:: Exercise brief ::
Scan the entries below and say how many lines contain "will". Write only the number.

:: Dataset records ::
• • • • • • •

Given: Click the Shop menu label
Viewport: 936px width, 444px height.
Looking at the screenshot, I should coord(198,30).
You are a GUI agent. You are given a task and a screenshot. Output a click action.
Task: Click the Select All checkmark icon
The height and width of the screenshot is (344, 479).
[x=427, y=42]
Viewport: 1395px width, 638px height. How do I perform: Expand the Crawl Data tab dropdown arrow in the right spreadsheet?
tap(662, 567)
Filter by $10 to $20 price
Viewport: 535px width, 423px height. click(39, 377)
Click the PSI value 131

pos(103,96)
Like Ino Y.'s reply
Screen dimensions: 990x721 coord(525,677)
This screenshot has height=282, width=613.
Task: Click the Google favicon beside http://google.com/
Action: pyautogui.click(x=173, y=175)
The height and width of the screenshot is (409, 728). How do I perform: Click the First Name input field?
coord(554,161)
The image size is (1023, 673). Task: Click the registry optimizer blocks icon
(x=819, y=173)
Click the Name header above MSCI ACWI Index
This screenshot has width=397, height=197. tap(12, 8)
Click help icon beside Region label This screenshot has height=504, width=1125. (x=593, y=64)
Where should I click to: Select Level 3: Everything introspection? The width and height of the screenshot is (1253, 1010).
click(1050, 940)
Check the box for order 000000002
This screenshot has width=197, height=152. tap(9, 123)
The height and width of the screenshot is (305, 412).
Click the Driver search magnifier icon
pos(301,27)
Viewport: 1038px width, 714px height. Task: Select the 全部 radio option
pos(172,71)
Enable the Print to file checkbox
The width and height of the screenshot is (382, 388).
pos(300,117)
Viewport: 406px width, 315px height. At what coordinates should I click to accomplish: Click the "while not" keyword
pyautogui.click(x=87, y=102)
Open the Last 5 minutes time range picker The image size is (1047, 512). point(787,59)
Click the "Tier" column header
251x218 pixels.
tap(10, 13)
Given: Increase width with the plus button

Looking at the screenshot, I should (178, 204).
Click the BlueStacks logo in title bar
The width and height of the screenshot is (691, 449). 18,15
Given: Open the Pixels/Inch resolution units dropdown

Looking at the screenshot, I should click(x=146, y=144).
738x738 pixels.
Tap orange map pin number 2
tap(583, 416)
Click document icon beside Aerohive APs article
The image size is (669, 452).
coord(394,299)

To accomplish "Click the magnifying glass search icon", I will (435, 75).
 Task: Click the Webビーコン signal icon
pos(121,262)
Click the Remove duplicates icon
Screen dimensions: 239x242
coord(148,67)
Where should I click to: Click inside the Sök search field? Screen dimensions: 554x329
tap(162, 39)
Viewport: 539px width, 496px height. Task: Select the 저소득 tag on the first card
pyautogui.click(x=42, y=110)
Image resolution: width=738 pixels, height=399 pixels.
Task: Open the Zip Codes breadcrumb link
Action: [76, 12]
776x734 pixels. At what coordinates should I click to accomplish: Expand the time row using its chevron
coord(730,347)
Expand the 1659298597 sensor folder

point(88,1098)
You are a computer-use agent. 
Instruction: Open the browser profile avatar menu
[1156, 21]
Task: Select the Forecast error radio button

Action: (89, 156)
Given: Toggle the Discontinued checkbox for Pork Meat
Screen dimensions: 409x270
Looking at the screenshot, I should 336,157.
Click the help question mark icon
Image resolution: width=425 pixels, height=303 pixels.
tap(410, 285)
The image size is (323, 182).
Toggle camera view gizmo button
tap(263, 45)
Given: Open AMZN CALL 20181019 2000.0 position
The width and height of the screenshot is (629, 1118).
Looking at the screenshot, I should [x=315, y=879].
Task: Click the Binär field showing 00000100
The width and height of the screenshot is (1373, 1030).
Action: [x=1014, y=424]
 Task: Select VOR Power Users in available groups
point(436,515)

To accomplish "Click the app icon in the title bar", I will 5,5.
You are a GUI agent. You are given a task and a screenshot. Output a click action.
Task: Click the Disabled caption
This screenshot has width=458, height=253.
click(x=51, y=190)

• • • • • • •

:: Reply to the exercise ::
2